Physical Infrastructure
We use Amazon Web Services (AWS) as our hosting partner. AWS is compliant with ISO 27001, PCI DSS and SOC 2. We are hosted within the European Union (EU) region in eu-west-1, which is near Dublin, Ireland.
Our servers are hosted in a secure facility with 24/7 monitoring and surveillance. Access to the facility is strictly controlled and monitored. The facility is staffed 24/7 by trained security guards, and access is authorized strictly on a least-privilege basis. All visitors and contractors are required to present identification and are signed in and continually escorted by authorized staff.
You can learn more on the AWS website, including their data center controls and compliance certifications.We do not have physical access to the environment.
Development Process
We follow industry-standard best practices for software development, including:
- Code reviews - All changes to the application go through both review from other members of the development team, but also automated review through code analysis tools looking for potential security issues.
- Automated testing - We have a suite of automated tests that run on every change to the application. These tests ensure that the application is working as expected.
- Automated deployments - Development staff have no access to the production environment and all deployments are done through automated pipelines for consistency and security.
- Isolated Environments - Development and Production are completely isolated from each other. This ensures that no production data is used for development or testing.
All staff also go through:
- Background checks - All staff are required to pass a background criminality check before being hired.
- Annual Security Awareness Training - This includes training on handling Personally Identifiable Information (PII), security best practices, phishing, and social engineering. For developers this also includes secure coding guidelines, including how to avoid OWASP common vulnerabilities.
- Confidentiality Agreement - All staff are required to sign a confidentiality agreement, including non-disclosure.
- Access Control Checks - All staff are required to use multi-factor authentication (MFA) to access any systems and are limited to what access they have based on their job function. This access is checked regularly to ensure it is still correct.
Data Security
We take full advantage of AWS Managed Services in order to limit our access to customer data and lean on their expertise in security and compliance:
- Container-Based - Our application runs in Docker containers on AWS Fargate, which is a managed container service. This means that we do not have access to the underlying operating system, and do not run any application servers.
- Encryption - All data is encrypted at rest and in transit. We use AWS Key Management Service (KMS) to manage encryption keys. Data is encrypted at rest in both S3 buckets and our database using AES256. All transmission between services and the internet is done via HTTPS/TLS, with a minimum of TLS1.2.
- Network Security - We use AWS VPC to isolate our application from the internet and other AWS customers, with all application containers running within a private subnet. We use AWS Security Groups to control access to our application, and only open necessary ports. No insecure protocols are used, nor do we use management services like SSH.
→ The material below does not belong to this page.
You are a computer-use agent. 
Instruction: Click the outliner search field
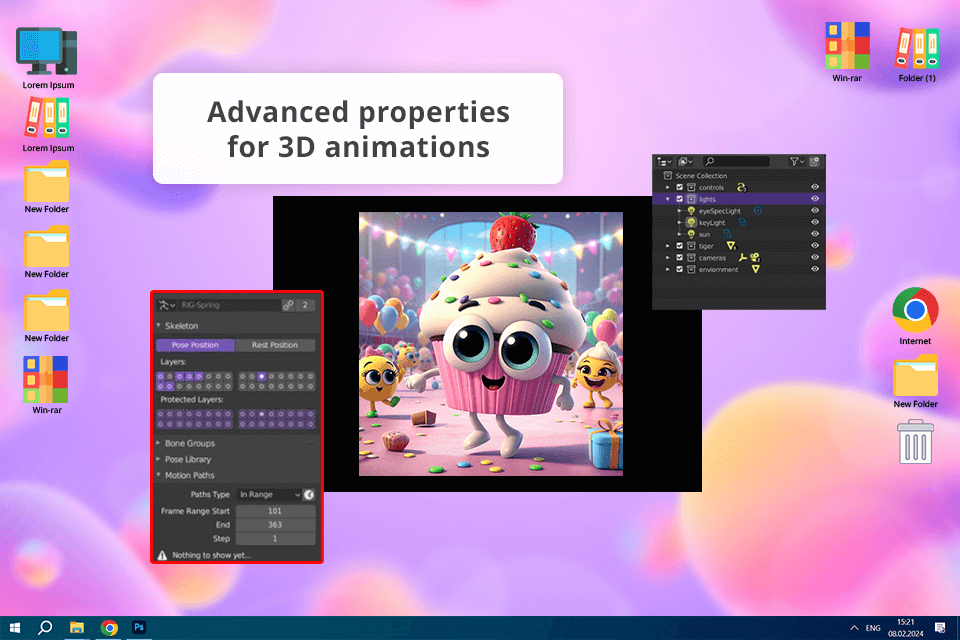(740, 161)
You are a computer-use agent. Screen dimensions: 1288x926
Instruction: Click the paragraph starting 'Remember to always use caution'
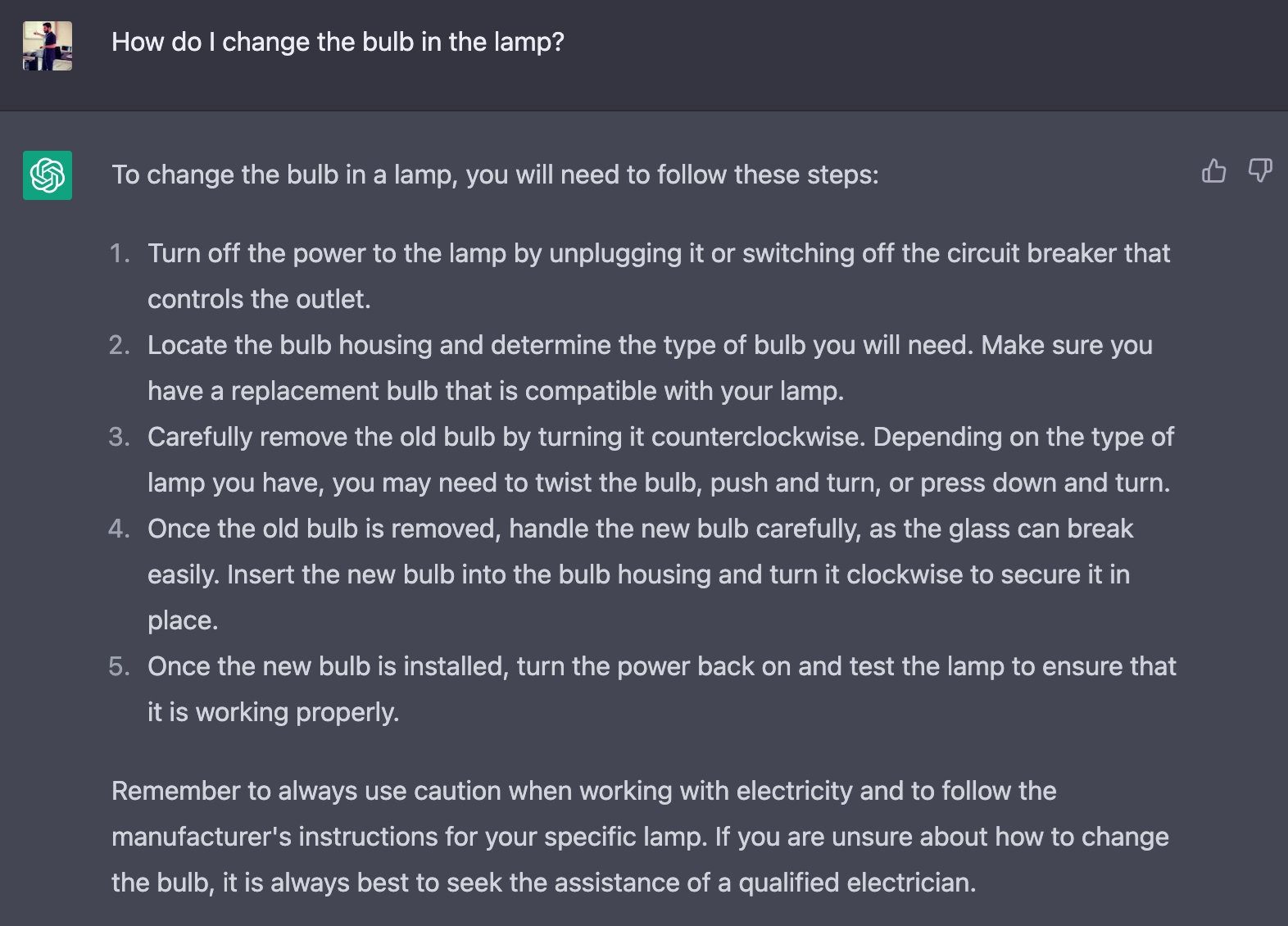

- Database Backups - We use AWS RDS for our database, which is a managed database service. This means that we do not have access to the underlying operating system. We use automated backups to keep 5 weeks of data in case of disaster.
- Logging and Monitoring - We use AWS CloudWatch to store our logs. We also use AWS CloudTrail to log all API calls to our application. These logs are stored in S3 buckets and are encrypted at rest. AWS tools like GuardDuty, Config and Security Hub monitor these logs for unusual activity.
- Data Access - Our support team do not have access to any production data. Only our limited systems team have access to production data for managing our database, and all access requires multi-factor authentication and is logged.
Third-Party Services
Beyond AWS, we also use the following third-party services:
- Bunny CDN - We use Bunny CDN to serve static assets, including images and JavaScript, including those uploaded to our Knowledge Base product. This is a content delivery network (CDN) that caches these assets around the world to improve performance. Learn more at bunny.net.
GDPR
We also act as a data processor on behalf of the businesses (our customers) who use our service, who act as data controllers for the data they collect on behalf of their customers while using our service.
Our customers are responsible for ensuring that they have the necessary consent to collect and process data from their customers. We provide tools to help our customers comply with GDPR, including:
- Consent - Our customers may add a consent checkbox to their public forms which links to their privacy policy and terms.
- Accuracy - Our customers can edit all the data stored about the people in their system to ensure it is accurate, or to remove information.
- Data Removal - Our customers can remove people from their system permanently, which will remove it from our database.
For security purposes, we will store the IP addresses and country of origin of users logging into a ticket hub. This is to help our customers identify suspicious activity on their account.